山神様にお願い


 一体どれだけの学生に見られたことだろう。図書館で高校生に抱きつかれて悲鳴を上げた私を。友達はほとんど来ていないから大丈夫だろうけど、もしかしたら後輩はいたかもしれない。・・・ああ、変な噂が流れなきゃいいけど――――――

 半泣きになりかけた私が、阪上家の母親を探して周囲を見回すと、こっちを見ている人影を発見した。

「――――――――・・・・・あ」

 声が、漏れる。

 校舎の影になっている場所からこちらを見ている男の人は・・・。

 小泉、君。あれ、あれは・・・仁史君、だよね?

 私の視線が自分に向かっているのが判ったようで、遠くにいた彼がこちらに向かって歩き出した。

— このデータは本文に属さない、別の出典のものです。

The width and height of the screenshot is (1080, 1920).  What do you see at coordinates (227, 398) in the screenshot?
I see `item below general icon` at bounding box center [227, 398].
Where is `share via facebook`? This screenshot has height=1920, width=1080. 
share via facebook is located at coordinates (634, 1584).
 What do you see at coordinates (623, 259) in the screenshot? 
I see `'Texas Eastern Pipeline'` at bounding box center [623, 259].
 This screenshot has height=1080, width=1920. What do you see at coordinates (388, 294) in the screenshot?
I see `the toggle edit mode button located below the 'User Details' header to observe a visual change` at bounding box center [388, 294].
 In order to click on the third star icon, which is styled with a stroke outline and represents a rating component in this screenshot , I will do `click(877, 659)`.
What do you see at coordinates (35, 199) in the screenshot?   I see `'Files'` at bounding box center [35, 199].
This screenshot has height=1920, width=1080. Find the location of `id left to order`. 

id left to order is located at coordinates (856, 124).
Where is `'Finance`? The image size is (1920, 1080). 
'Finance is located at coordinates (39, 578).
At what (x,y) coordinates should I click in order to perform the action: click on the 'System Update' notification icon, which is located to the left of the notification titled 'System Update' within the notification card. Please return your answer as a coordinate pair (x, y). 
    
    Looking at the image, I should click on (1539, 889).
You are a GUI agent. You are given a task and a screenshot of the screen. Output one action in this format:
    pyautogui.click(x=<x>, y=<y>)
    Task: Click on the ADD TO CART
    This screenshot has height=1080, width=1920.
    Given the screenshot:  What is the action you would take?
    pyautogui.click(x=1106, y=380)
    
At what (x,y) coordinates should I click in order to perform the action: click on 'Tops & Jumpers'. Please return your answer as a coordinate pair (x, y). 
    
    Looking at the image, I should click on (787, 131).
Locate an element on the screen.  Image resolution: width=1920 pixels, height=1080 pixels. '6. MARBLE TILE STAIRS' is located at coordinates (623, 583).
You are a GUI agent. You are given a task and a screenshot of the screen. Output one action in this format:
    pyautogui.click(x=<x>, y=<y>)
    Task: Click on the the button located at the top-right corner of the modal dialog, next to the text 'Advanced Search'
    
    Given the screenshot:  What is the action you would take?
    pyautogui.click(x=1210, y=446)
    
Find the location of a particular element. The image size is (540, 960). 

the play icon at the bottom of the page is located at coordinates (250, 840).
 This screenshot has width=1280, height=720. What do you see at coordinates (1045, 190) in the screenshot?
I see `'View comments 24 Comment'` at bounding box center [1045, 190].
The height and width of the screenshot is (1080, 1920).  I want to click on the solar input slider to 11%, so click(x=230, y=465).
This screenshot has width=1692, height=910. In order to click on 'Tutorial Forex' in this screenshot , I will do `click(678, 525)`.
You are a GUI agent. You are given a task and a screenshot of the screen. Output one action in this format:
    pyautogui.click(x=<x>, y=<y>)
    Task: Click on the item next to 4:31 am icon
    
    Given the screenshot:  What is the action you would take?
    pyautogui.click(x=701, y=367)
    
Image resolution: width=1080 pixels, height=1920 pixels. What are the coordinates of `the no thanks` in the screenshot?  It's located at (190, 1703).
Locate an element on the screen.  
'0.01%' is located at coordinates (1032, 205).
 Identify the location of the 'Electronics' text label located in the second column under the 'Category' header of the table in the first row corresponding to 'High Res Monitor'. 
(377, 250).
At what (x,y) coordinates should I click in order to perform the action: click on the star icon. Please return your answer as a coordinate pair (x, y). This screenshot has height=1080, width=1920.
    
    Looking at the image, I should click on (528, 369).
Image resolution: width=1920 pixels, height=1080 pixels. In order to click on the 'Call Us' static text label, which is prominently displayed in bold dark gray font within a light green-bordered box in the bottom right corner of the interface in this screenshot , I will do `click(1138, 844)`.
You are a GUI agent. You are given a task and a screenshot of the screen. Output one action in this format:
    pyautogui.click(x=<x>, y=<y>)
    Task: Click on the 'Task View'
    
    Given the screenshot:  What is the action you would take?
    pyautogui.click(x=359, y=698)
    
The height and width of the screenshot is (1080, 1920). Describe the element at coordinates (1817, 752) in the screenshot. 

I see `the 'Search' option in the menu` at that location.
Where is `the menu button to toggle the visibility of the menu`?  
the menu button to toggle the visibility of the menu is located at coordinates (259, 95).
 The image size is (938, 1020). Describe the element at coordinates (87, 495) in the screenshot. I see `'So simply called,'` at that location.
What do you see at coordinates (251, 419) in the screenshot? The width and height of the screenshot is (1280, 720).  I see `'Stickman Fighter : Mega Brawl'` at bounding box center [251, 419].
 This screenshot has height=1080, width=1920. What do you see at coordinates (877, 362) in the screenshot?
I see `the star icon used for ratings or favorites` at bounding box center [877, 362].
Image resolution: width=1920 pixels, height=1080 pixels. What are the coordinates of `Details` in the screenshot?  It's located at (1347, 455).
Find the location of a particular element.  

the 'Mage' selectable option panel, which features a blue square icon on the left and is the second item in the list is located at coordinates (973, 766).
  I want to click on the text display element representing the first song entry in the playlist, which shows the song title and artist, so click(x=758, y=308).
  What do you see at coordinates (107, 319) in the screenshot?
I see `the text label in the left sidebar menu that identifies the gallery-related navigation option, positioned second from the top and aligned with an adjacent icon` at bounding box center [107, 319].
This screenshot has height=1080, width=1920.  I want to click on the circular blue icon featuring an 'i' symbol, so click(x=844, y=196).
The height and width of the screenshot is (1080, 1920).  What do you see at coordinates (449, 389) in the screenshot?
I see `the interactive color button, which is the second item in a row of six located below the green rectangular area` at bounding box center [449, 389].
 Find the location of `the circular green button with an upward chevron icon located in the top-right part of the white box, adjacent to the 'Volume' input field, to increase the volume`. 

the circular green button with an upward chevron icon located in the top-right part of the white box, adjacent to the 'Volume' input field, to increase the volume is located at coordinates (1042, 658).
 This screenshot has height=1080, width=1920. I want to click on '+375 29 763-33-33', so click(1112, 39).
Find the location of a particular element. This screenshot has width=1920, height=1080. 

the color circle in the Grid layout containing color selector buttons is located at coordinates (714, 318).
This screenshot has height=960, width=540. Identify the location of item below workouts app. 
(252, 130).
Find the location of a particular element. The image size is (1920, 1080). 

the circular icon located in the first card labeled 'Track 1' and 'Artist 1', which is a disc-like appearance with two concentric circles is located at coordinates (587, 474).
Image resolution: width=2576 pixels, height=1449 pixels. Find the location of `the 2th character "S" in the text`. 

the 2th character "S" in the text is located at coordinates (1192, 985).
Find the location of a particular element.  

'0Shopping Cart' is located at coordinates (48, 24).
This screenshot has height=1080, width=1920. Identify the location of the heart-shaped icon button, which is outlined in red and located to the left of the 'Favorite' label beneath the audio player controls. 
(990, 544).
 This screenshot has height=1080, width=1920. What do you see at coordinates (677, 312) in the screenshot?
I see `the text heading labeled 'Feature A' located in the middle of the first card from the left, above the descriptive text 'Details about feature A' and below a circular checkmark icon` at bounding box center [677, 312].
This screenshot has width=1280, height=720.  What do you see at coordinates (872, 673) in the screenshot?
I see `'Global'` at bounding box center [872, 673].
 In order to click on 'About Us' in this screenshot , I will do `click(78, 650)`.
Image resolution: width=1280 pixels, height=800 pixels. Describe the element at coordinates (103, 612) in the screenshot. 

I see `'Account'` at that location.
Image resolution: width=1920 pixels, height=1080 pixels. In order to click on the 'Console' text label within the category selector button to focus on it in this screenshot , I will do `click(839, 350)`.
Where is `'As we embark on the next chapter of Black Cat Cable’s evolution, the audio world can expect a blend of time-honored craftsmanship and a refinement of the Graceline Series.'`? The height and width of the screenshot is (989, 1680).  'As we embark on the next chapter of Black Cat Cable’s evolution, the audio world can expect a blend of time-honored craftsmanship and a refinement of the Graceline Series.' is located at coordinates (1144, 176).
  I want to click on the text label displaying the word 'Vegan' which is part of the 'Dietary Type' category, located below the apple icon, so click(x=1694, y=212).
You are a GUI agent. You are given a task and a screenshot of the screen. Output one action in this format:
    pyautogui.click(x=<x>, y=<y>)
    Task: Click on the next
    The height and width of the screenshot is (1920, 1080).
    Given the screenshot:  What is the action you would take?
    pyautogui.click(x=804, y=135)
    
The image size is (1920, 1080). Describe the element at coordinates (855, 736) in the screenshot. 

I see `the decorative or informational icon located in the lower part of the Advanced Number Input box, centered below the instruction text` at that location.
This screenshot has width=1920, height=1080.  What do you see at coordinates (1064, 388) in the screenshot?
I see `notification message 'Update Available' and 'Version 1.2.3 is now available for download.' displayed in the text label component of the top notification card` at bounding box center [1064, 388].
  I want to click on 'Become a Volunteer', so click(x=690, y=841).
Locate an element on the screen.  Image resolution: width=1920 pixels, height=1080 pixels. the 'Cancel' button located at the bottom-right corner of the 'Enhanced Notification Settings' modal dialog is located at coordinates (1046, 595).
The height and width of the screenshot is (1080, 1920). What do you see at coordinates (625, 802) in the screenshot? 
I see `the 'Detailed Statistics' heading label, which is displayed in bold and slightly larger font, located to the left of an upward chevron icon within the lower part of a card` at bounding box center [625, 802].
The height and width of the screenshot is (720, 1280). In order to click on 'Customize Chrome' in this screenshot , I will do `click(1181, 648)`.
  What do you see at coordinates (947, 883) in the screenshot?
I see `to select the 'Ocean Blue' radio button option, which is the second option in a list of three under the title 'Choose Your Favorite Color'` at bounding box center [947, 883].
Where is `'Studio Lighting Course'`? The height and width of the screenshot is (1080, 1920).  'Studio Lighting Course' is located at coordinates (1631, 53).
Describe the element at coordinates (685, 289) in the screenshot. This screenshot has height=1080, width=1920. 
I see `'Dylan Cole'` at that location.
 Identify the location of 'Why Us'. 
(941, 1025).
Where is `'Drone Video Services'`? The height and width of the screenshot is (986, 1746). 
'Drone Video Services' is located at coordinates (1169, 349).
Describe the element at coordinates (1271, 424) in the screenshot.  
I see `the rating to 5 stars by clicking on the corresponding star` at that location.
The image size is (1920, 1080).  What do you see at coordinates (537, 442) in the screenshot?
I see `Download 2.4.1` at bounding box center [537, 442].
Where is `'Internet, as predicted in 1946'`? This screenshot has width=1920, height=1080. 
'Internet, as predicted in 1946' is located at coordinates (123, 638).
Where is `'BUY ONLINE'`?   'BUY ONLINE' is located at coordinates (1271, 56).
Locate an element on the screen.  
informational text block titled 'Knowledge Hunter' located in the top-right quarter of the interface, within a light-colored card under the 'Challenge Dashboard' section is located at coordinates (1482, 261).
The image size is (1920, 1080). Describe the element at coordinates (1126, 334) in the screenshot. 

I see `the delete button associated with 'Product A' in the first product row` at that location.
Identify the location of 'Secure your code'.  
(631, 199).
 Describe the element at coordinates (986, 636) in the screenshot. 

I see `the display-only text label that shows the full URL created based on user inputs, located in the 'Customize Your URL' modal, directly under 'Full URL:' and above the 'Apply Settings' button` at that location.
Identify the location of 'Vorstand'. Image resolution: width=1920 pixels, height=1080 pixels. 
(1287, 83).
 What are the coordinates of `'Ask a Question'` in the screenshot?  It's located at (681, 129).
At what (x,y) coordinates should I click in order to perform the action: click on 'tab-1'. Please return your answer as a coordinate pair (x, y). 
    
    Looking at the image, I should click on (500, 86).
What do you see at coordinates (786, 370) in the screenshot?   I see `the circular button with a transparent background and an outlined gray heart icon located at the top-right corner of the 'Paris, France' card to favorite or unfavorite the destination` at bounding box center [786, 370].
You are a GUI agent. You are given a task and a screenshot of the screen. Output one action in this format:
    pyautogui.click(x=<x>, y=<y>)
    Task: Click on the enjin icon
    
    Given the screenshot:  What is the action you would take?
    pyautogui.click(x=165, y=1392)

 久しぶりに見た小泉君は日に焼けて、髪が短くなっている。そして、今日もスーツ姿だった。

「・・・センセー?」

 私が他の方向を凝視しているのを見て、阪上君も振り返る。そして黙った。判ったのだろう、近づいてくる男が、私の彼氏だって。

 声が届く距離にきて、小泉君は立ち止まった。阪上君の方はちらりとも見ないで、真っ直ぐに私を見ている。

 笑顔はなかった。

 私は少し口を空けっ放しにした状態で、呆然と久しぶりに会った彼氏の顔をみていた。